» **SUPPLIED ENTRIES**
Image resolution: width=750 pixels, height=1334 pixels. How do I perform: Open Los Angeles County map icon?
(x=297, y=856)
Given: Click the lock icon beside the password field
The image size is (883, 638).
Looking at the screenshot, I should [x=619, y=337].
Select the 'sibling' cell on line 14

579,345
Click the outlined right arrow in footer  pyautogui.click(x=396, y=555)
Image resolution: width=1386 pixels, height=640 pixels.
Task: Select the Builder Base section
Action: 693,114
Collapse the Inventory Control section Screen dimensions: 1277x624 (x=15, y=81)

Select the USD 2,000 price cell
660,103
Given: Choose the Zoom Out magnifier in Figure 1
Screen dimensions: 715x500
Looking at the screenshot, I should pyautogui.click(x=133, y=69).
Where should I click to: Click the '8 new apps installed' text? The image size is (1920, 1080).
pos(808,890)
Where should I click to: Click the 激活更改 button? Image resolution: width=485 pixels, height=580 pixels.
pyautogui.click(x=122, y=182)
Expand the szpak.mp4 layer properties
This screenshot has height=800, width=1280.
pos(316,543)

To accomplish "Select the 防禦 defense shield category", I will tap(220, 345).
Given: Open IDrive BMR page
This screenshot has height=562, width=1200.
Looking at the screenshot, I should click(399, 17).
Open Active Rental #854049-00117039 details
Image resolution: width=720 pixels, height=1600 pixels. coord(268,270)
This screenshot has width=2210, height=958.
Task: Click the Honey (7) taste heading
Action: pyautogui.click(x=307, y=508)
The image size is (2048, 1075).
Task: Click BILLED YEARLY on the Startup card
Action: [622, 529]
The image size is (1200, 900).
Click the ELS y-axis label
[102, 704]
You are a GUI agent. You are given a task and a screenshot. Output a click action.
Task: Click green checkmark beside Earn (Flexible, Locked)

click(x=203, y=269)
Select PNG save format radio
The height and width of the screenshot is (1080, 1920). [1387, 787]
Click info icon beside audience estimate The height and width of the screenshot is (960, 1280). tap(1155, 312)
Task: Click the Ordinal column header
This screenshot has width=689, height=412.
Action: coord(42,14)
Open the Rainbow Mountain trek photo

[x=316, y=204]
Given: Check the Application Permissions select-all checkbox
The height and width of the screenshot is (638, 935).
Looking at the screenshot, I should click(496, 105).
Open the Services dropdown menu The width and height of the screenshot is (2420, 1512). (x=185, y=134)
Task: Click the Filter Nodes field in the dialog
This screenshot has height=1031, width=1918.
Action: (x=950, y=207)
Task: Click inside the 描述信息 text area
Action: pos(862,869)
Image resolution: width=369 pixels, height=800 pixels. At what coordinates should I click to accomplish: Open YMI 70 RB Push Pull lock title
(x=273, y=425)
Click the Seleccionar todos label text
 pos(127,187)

» **STATED PROBLEM**
Rewrite all the records above with the phrase "Screen dimensions" replaced by "Display size" and everything else unchanged.

» **FINISHED EXERCISE**
Image resolution: width=750 pixels, height=1334 pixels. How do I perform: Open Los Angeles County map icon?
(x=297, y=856)
Given: Click the lock icon beside the password field
The image size is (883, 638).
Looking at the screenshot, I should [x=619, y=337].
Select the 'sibling' cell on line 14

579,345
Click the outlined right arrow in footer  pyautogui.click(x=396, y=555)
Image resolution: width=1386 pixels, height=640 pixels.
Task: Select the Builder Base section
Action: 693,114
Collapse the Inventory Control section Display size: 1277x624 (x=15, y=81)

Select the USD 2,000 price cell
660,103
Given: Choose the Zoom Out magnifier in Figure 1
Display size: 715x500
Looking at the screenshot, I should pyautogui.click(x=133, y=69).
Where should I click to: Click the '8 new apps installed' text? The image size is (1920, 1080).
pos(808,890)
Where should I click to: Click the 激活更改 button? Image resolution: width=485 pixels, height=580 pixels.
pyautogui.click(x=122, y=182)
Expand the szpak.mp4 layer properties
This screenshot has height=800, width=1280.
pos(316,543)

To accomplish "Select the 防禦 defense shield category", I will tap(220, 345).
Given: Open IDrive BMR page
This screenshot has height=562, width=1200.
Looking at the screenshot, I should click(399, 17).
Open Active Rental #854049-00117039 details
Image resolution: width=720 pixels, height=1600 pixels. coord(268,270)
This screenshot has width=2210, height=958.
Task: Click the Honey (7) taste heading
Action: pyautogui.click(x=307, y=508)
The image size is (2048, 1075).
Task: Click BILLED YEARLY on the Startup card
Action: [622, 529]
The image size is (1200, 900).
Click the ELS y-axis label
[102, 704]
You are a GUI agent. You are given a task and a screenshot. Output a click action.
Task: Click green checkmark beside Earn (Flexible, Locked)

click(x=203, y=269)
Select PNG save format radio
The height and width of the screenshot is (1080, 1920). [1387, 787]
Click info icon beside audience estimate The height and width of the screenshot is (960, 1280). tap(1155, 312)
Task: Click the Ordinal column header
This screenshot has width=689, height=412.
Action: coord(42,14)
Open the Rainbow Mountain trek photo

[x=316, y=204]
Given: Check the Application Permissions select-all checkbox
The height and width of the screenshot is (638, 935).
Looking at the screenshot, I should click(496, 105).
Open the Services dropdown menu The width and height of the screenshot is (2420, 1512). (x=185, y=134)
Task: Click the Filter Nodes field in the dialog
This screenshot has height=1031, width=1918.
Action: (x=950, y=207)
Task: Click inside the 描述信息 text area
Action: pos(862,869)
Image resolution: width=369 pixels, height=800 pixels. At what coordinates should I click to accomplish: Open YMI 70 RB Push Pull lock title
(x=273, y=425)
Click the Seleccionar todos label text
 pos(127,187)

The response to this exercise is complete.